Plaintiff, a law enforcement officer was injured while providing assistance to defendant who was trapped in her car after a rollover accident. The Arizona Court of Appeals affirmed the trial court's ruling that the Firefighter's rule bars the plaintiff's claim.

Plaintiff while on duty was writing a traffic citation when he observed defendant crash her vehicle. He ran to her assistance permanently injuring his knee while extracting her from her car. He then sued her claiming her negligent driving was the cause of his injury. He argued the firefighter's rule does not apply because he was under no duty to come to defendant's aid and was therefore a volunteer, that the public policy reason for the rule did not apply and that the question of assumption of the risk was a question only the jury could decide.

The court of appeals acknowledged that the "rescue doctrine" allows an injured rescuer to recover damages from the person whose negligence created the need for the rescue. However the "firefighter's rule" is an exception to this doctrine and holds a rescuer cannot recover while performing her duties as a professional firefighter. "The policy decision is that it would be too burdensome to charge all who carelessly cause or fail to prevent fires with the injuries suffered by the expert retained with public funds to deal with those inevitable, although negligently created, occurrences. . . the tort system is not the appropriate vehicle for compensating public safety employees for injuries sustained as a result of negligence that creates the very need for their employment."

There are three exceptions to the firefighter's rule: First, when the "independent negligence" of a third party causes the public safety professional's injury, the rule is inapplicable. Second, non-emergency situations and third, the rule is inapplicable to off-duty public safety professionals who voluntarily respond to an emergency.

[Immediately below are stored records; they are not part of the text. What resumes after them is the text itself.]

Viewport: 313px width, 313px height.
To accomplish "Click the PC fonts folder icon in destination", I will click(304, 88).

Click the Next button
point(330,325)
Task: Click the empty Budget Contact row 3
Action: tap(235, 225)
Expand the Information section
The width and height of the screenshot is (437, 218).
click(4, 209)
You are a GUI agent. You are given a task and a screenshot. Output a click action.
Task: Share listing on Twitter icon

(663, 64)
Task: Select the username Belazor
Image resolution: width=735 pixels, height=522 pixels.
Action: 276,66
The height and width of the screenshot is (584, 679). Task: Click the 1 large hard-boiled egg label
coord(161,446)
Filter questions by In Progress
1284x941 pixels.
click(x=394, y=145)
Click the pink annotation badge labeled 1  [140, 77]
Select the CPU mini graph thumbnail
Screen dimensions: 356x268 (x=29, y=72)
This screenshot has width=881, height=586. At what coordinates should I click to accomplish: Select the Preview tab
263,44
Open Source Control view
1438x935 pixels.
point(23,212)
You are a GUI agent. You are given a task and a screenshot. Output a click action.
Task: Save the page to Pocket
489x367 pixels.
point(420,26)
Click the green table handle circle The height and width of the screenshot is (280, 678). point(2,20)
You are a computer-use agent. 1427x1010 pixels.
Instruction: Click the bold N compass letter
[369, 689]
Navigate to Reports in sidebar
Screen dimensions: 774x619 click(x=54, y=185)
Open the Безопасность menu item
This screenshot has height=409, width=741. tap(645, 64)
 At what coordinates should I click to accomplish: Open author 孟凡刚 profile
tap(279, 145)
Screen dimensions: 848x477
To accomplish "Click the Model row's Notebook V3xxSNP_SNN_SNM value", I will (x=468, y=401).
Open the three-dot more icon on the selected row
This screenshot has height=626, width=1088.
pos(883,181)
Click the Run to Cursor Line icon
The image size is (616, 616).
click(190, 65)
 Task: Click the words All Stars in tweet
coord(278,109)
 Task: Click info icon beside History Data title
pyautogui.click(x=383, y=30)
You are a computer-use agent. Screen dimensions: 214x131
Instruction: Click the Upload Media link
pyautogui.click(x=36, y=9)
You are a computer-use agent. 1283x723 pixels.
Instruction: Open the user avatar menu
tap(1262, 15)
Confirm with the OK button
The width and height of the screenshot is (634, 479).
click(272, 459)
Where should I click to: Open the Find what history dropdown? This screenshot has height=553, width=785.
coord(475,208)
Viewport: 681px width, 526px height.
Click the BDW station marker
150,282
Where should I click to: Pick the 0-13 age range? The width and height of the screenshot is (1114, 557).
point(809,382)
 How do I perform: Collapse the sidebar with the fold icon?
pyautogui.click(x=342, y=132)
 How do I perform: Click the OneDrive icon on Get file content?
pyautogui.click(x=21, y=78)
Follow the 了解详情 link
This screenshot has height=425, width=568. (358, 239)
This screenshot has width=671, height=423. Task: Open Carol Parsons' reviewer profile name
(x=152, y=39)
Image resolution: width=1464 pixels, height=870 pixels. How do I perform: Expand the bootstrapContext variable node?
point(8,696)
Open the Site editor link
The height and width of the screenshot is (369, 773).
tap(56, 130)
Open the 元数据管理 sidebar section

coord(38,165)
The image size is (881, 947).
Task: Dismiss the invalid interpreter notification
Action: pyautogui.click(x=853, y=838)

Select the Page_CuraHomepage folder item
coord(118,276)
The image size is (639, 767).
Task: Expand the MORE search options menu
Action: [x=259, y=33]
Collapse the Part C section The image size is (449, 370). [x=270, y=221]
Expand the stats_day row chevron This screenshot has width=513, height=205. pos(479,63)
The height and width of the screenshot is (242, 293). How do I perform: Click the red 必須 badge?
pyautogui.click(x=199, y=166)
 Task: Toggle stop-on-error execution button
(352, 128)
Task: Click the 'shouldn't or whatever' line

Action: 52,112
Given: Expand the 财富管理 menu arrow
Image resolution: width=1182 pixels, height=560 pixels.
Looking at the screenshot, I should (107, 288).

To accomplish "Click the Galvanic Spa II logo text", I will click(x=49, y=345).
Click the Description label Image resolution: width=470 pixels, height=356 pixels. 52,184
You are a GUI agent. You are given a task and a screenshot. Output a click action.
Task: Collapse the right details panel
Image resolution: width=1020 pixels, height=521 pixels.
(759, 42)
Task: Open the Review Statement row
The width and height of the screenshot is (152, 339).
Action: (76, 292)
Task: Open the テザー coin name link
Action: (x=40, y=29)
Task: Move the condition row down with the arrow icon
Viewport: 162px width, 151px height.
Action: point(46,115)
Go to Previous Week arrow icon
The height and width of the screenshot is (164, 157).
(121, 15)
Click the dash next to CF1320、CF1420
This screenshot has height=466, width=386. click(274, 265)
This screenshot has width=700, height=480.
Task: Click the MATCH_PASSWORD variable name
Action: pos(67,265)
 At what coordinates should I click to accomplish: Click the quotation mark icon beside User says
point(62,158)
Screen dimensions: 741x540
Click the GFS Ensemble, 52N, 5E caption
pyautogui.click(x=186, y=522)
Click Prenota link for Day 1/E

Plaintiff argues he was a volunteer because his duty was only to secure the scene of the accident and call for emergency medical help which he did. He argues the rescue was outside the scope of his employment. The court disagreed finding that because he was "on duty" and being paid to act as a professional law enforcement officer he was not a volunteer. The firefighter's rule does not turn on the specifics of job requirements and employment policies of the police or fire department.

Lastly the plaintiff argues that the firefighter's rule is nothing more than an aspect of the assumption of the risk doctrine which under Ariz. Const. art. 18, §5, must always be a question for the jury. The court ruled otherwise finding "the rule is based on

a principle of exclusion, limiting the scope of the tort system, rather than, as [plaintiff] suggests, a derivative of assumption of risk principles."